In June, investigative journalist Lila Hassan co-won the Livingston Award for national reporting honoring her work on season 4 of Bodies, a documentary-style podcast that explores medical mysteries. Lila's reporting covered topics that are steeped in shame: the growing trend of early-onset puberty, the little-known mental illness called postpartum psychosis, and the fight for abortion training in a Post-Roe America. Lila gives us a peek at how she navigated sensitive topics, feelings of shame, vulnerability, and anonymity along the way.
How did you get people, especially children, to open up to you about these intimate parts of their lives?
It was a joint effort with the other producer and host, Allison Behringer, to identify people who have had the related experiences of the issues we were looking into. I say that because it often takes a team to make great journalism and I hope that collaborative reporting is a part of our collective future as storytellers. We both acknowledged from the outset our biases and our strengths of diverse perspectives in finding people.
Having said that, it was all about following breadcrumbs and trails and often what other producers who work in longer-form storytelling do. We looked at advocacy and research groups on these issues, spoke with people mentioned in articles or academic journals, scoured social media for posts or groups, and - at every turn - put out feelers, whether that was through the Bodies Facebook group or creating TikToks (this was to find kids to talk to, because that’s where they are every day! Funny enough, we found a mom instead).
Much of the success of getting them to open up was the nature of the podcast. It was already one that was eager for marginalized voices and looked to offer understanding, empathy, and context for what could otherwise be embarrassing or even traumatizing issues. We both had a very human-first approach and emphasized consent and awareness. This sincere approach builds trust, which is what makes conversations more rich and vulnerable without exploiting someone’s sadness or conditions for soundbites.
What roadblocks did you face while reporting these episodes?

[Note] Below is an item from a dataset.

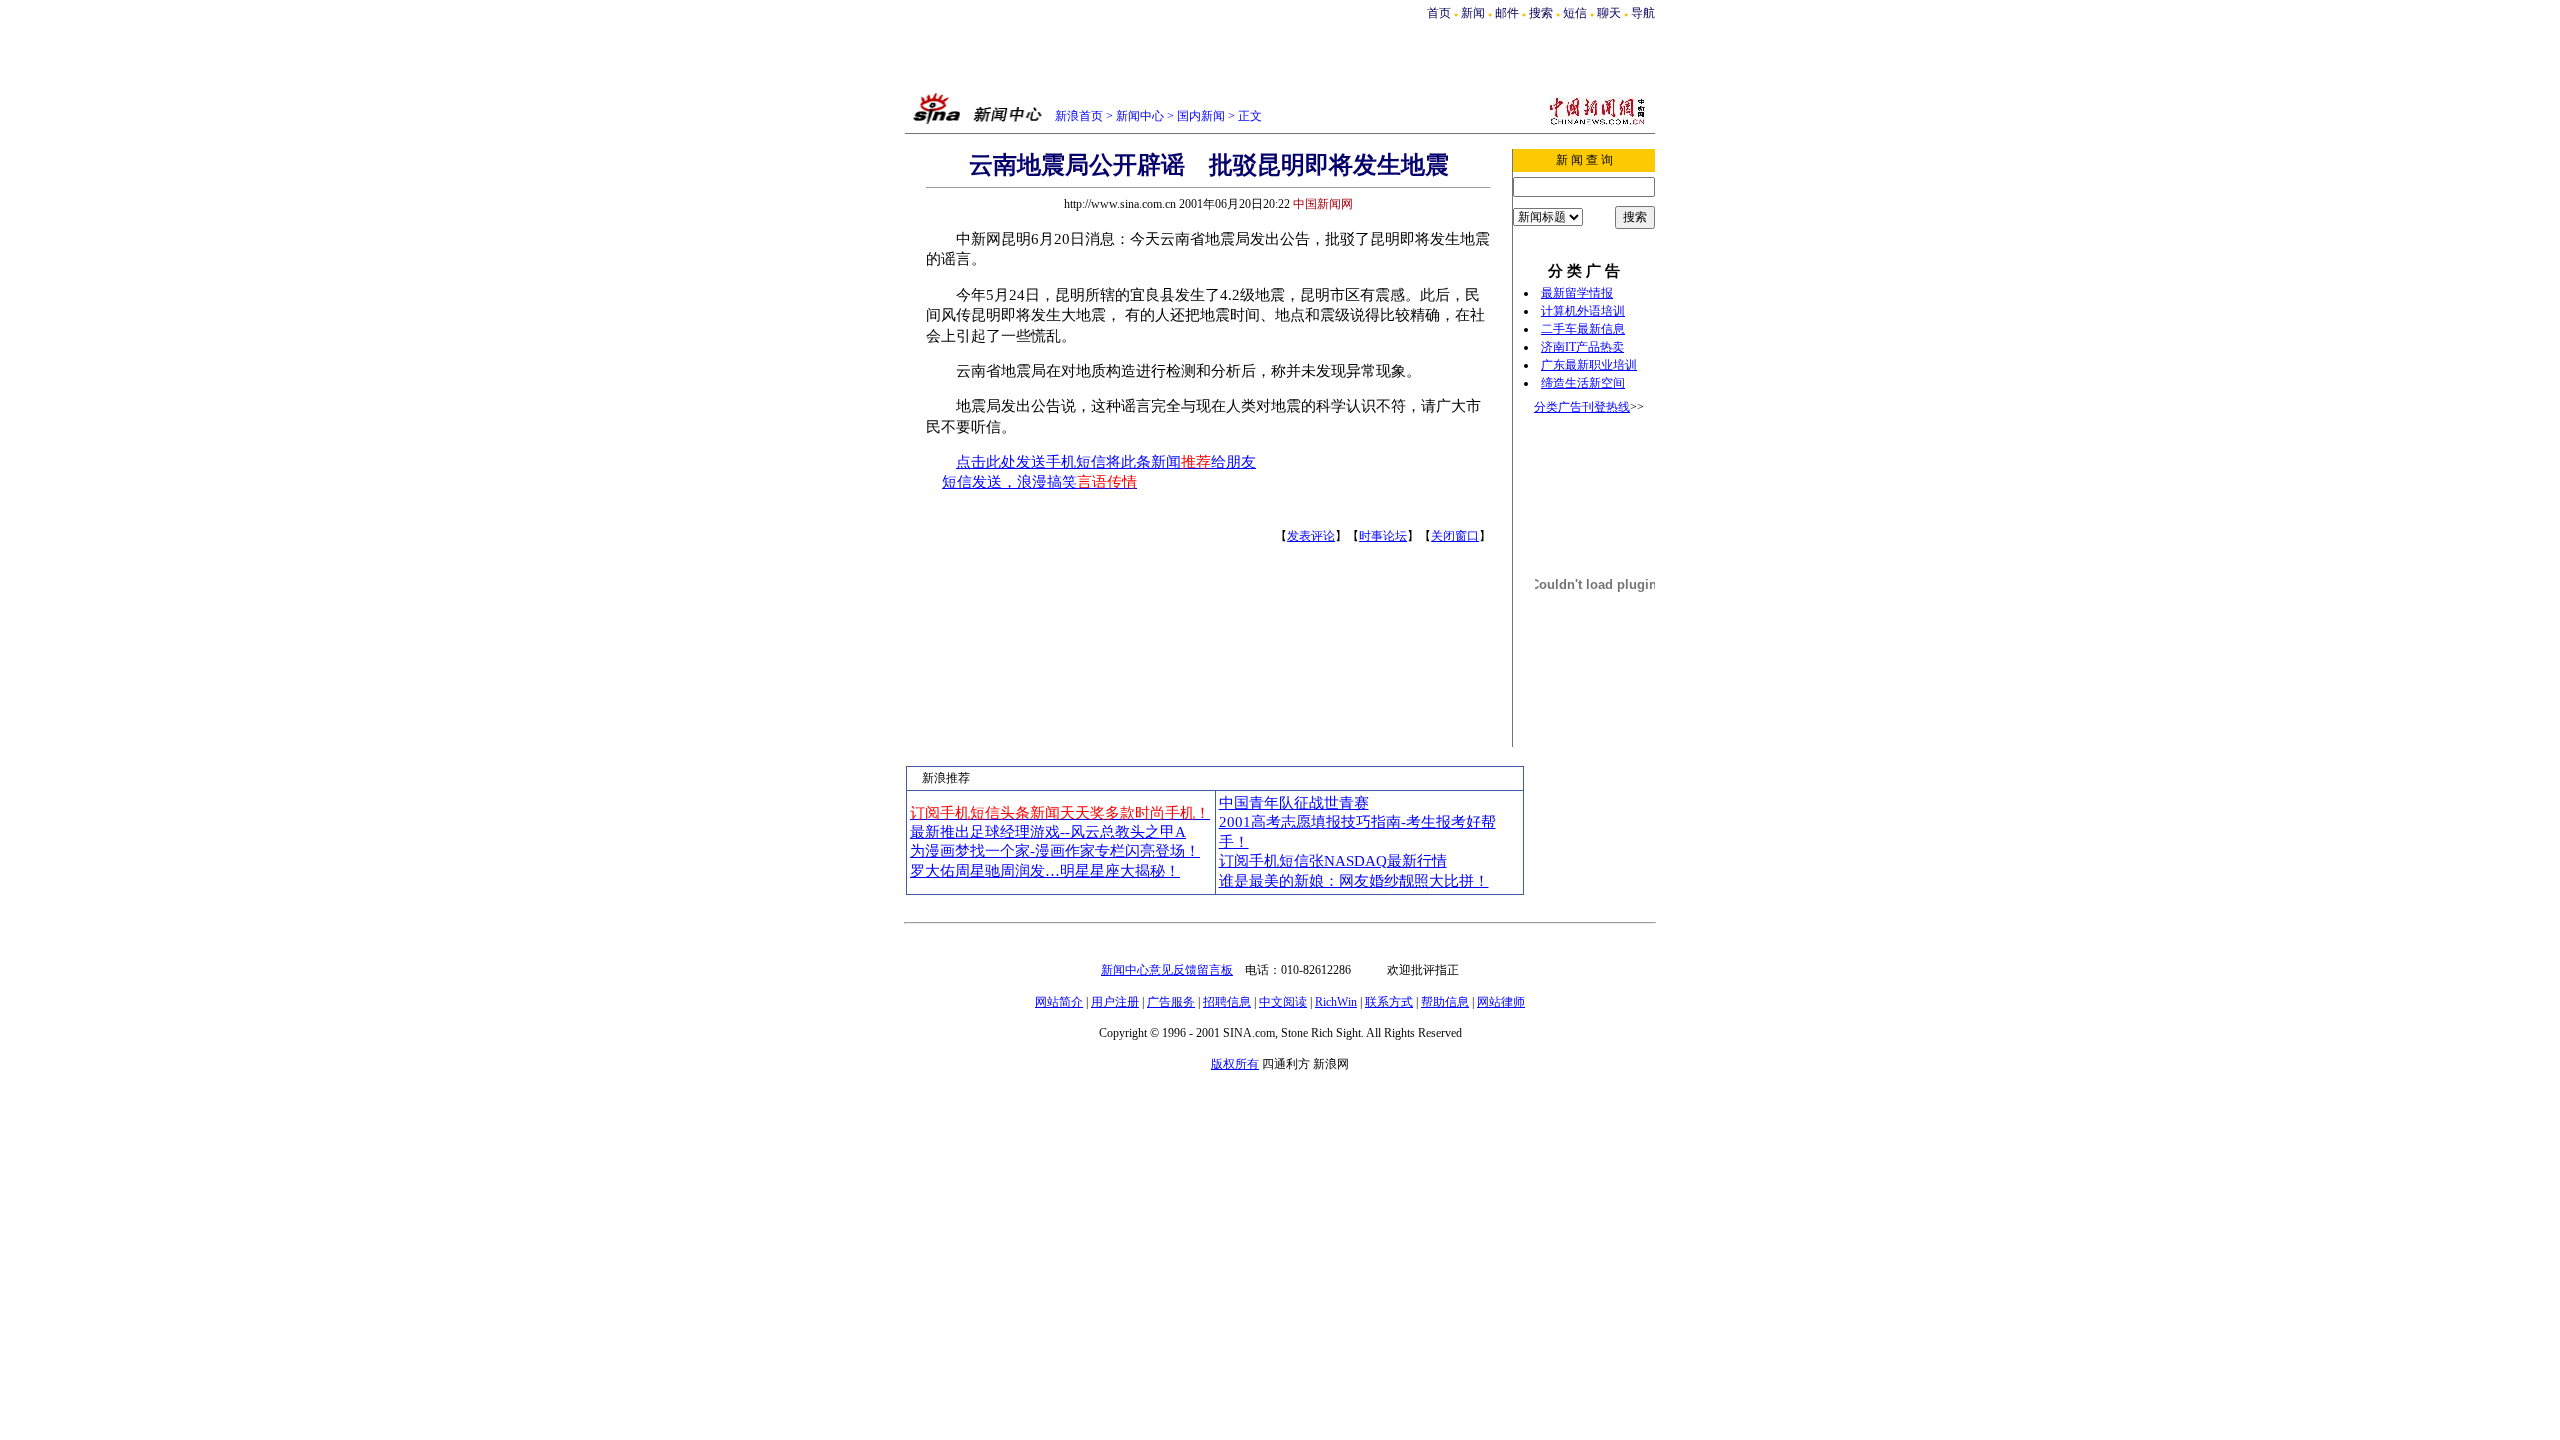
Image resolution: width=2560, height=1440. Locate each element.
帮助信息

Finding people was the hardest part, and, on a personal level, interviewing someone and not being able to promise that I’d use their story after they’ve already opened up to me. I’m a multimedia journalist but I would say the majority of my work is traditional reporting or investigative work - even when in documentaries - and radio is so different. I found it so difficult to conduct pre-interviews because both myself and the interviewee would have an exchange with genuine care but ultimately later in post and editing have to make hard decisions about who is good to champion the information for the podcast, instead of being satisfied with their story alone.
Other roadblocks were the issues themselves. With early puberty, all the science and medical literature had the tone of “issues” and “problems” but without concrete information about why this trend was ongoing - all the while freaking out kids and problems. It’s a condition that affects Black and Hispanic girls disproportionately, and children end up being subjected to early sexualization and treatment. All the while, they’re just kids. So even though we had an issue and the people to speak to it, finding an angle that was fair to them was challenging.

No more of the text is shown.